Thursday, November 3, 2011

Intermission, Entry 18

Intermission Entry 18, November 4th, 2011, 12:16am (GMT +0)


Tonight's headliner act performed (among other things) a full ten-minute condensed orchestra arrangement of Rhapsody in Blue. She's a wonderful and very talented lady, but she's a little neurotic and doesn't give any cues for anything. A piece like Rhapsody in Blue, with its maze of tempo changes, starts, stops, pushes, and pulls, can be difficult to perform with a conductor; without one, it's nearly impossible. Any other piece would have been a disaster, but we've all heard this one a million times and so most of the cues are written down somewhere deep in our subconscious brains. We made it through by cranking her feed way up in our stand monitors, watching for a couple distinct piano lines penciled into our parts, and through prodigious use of balls-to-the-wall guesswork. There was one part in particular where the trumpets had to come in with the main theme out of nowhere (in high-register fortissimo unison, no less) and both times Dave and I just had to just grit our teeth and hope we were right.
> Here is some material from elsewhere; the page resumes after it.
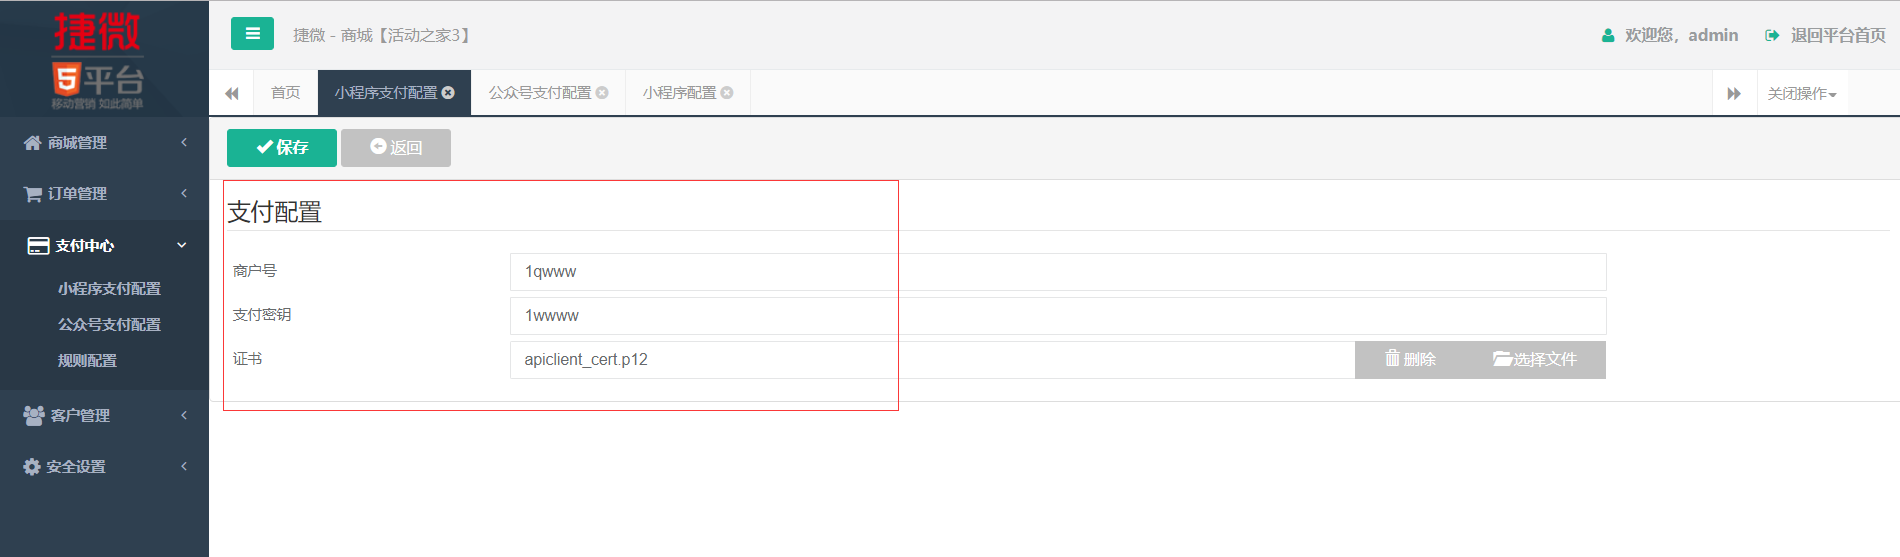This screenshot has width=1900, height=557.
Task: Collapse the 支付中心 sidebar menu
Action: (x=104, y=245)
But the show went off smashingly. The orchestra is all exhausted right now (my roommate, the drummer, is snoring on his bunk fully clothed with the curtains open as I write this) but we played everything about as well as human beings can. No train wrecks, and by all rights it should have been a disaster. There's a limit to how much mind-reading musicians can do when sight-reading a show, and I think we were just about at that point. I'll be sad to leave this orchestra in two weeks . . . although there's about to be a huge changeover anyway (tenor, drums, bass, guitar, piano, trumpet 2 (me) and trombone), so even if I stayed it would be a different band.


From the notebook, October 14th, 2011, Vienna


Vienna is great. Due to the train delays, I had to call Alex on a borrowed phone and get new directions to meet him in the evening instead of the day. The signal cut out halfway through the call, but I got most of the directions written down. I met Alex walking the opposite direction on a street downtown, most of the way to where I'd been heading to meet him. He was carrying his saz, an eight stringed Turkish instrument that uses quarter tones. It's good to have interesting friends.


He was on his way to a concert of contemporary improvised music, and so I joined him (still carrying my luggage). It was as strange as these things usually are, but I am beginning to understand the music just as I can understand bop or the blues. There is a language to it, just like all other musics, but it is a language of timbres, not of chords and melodies. It's just as organized as any other type of music, too – listening carefully I could hear how the musicians were constructing different sections. The most interesting thing to hear was not how they got into the different parts of the music, but how they got out of them.


The musicians were all stellar individually as well, particularly the pianist. It was worth the price of admission just to hear him play his first note – what a delicate touch he had! The price of admission, by the way, was up to the listener – it was a pay-as-you-will concert. What an odd concept.


That became the night's theme. From the concert I dropped my stuff off here at his apartment (which is awesome, by the way. Not one, but two sound-proofed practice rooms!) and headed to a basement Pakistani restaurant. The place was kickin' . . . full of students in their socks sitting on rugs, takling, yelling, and smiling. The food was fantastic (and vegetarian), and the place was also pay-as-you-will. Alex joked that he hoped to find a pay-as-you-will apartment.


Now I'm in a sleeping bag in one of the practice rooms. Oh, and I guess that I just turned 23? Cool.